Pride Month: Asserting the rights of LGBTQ+

/ 05:02 AM June 30, 2022

There is pride in resisting and fighting back against oppressive, exploitative, and abusive authorities. The Stonewall uprising in 1969 exposed poverty and inequality as we later learned that homeless youth and poor queer folk took refuge at Stonewall Inn in New York. Police treated gays like criminals. They would make their rounds and harass and arrest them.

This prompted the LGBTQ+ to fight back, which sparked the gay liberation movement. The Pride march is about asserting the rights of the ostracized, marginalized, and homeless LGBTQ+ who resist exploitation and discrimination and are fighting back against a system and structure that breeds economic, political, and cultural discrimination.

Religious teachings and polity must reflect the fundamentals of just relationships and treatment toward our neighbors.
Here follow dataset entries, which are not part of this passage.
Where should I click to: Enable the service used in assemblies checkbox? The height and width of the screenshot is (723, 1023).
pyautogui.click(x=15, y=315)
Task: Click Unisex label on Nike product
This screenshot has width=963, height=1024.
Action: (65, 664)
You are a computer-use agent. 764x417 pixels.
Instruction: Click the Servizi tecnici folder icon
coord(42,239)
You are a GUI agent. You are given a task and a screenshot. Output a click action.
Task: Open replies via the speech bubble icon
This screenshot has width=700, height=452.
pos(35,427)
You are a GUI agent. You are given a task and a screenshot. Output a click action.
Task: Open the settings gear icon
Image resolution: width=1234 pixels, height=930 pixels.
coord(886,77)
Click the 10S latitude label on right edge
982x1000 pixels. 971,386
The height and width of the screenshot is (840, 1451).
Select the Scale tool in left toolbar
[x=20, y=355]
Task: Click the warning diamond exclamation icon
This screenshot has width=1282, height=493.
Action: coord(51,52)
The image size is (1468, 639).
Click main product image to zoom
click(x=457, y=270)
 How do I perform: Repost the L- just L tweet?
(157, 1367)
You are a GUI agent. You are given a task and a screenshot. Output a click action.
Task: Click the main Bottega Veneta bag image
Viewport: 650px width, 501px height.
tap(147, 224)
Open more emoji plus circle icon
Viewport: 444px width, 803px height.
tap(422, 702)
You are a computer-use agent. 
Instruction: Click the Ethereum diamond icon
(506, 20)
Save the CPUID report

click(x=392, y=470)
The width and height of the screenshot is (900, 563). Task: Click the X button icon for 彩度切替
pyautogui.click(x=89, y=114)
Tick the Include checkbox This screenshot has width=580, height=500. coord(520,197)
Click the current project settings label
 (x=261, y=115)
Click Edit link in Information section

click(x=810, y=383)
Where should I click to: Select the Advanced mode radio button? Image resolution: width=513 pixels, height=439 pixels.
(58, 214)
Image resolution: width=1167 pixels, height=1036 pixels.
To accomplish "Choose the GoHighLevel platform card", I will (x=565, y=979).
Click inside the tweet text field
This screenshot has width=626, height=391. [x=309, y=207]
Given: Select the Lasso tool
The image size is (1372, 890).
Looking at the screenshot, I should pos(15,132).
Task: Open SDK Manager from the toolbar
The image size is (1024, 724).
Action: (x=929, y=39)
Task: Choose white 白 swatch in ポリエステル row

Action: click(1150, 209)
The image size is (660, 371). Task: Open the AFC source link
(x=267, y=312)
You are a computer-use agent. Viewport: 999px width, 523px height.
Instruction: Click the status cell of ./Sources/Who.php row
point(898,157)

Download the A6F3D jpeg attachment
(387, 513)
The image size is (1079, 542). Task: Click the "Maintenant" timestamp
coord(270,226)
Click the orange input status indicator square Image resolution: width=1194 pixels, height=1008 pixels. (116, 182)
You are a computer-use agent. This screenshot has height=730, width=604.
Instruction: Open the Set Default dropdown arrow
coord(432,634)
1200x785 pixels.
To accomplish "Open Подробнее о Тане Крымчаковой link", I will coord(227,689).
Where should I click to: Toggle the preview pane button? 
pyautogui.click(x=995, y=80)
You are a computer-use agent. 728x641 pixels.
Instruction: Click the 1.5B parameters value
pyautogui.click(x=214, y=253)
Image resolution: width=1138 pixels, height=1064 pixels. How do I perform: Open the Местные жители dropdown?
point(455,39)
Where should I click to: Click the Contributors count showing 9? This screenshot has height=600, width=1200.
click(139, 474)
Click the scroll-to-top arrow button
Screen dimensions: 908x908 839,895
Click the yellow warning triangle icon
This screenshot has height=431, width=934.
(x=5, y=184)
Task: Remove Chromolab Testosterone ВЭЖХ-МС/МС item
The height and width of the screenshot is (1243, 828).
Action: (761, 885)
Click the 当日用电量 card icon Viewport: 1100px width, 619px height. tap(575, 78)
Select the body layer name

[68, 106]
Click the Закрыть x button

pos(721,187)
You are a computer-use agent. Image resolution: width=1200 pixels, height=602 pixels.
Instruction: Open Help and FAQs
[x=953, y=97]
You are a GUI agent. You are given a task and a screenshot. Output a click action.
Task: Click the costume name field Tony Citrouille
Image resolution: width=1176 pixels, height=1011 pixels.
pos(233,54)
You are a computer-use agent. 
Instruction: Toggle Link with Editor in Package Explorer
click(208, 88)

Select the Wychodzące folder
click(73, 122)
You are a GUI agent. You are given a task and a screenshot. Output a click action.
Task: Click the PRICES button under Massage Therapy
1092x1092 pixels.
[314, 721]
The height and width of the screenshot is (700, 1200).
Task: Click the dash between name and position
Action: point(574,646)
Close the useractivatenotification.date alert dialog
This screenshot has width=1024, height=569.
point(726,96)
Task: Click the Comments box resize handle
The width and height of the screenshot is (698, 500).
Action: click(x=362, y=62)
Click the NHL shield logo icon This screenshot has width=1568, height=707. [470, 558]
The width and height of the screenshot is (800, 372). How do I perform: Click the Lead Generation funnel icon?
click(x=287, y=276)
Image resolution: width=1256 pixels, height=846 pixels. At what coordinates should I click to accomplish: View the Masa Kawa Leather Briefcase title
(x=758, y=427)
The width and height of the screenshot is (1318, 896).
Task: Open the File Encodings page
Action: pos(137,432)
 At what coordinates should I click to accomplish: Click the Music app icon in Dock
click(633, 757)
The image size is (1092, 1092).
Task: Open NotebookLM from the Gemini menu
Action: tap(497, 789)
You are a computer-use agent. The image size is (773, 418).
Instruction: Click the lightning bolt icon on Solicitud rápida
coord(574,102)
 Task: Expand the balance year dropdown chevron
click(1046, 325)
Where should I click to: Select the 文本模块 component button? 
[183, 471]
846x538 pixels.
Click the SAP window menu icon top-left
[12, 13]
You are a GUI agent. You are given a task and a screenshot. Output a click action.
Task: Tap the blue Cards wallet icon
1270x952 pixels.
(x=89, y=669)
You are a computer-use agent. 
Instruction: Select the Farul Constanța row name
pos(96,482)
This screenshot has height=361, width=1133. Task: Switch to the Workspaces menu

While religion is a private choice and public articulation of belief and spirituality, specific religious traditions and beliefs should not be imposed as a public policy, especially if it is destructive and prejudicial. Religion has a role in society like value formation. Religion’s fundamental influence and effectiveness is in how it shapes and acknowledges relationships—with the community, with nature, and with a Supreme Being. It must not surprise the human community if religion teaches the timeless and boundless practice of love, justice, hospitality, and solidarity.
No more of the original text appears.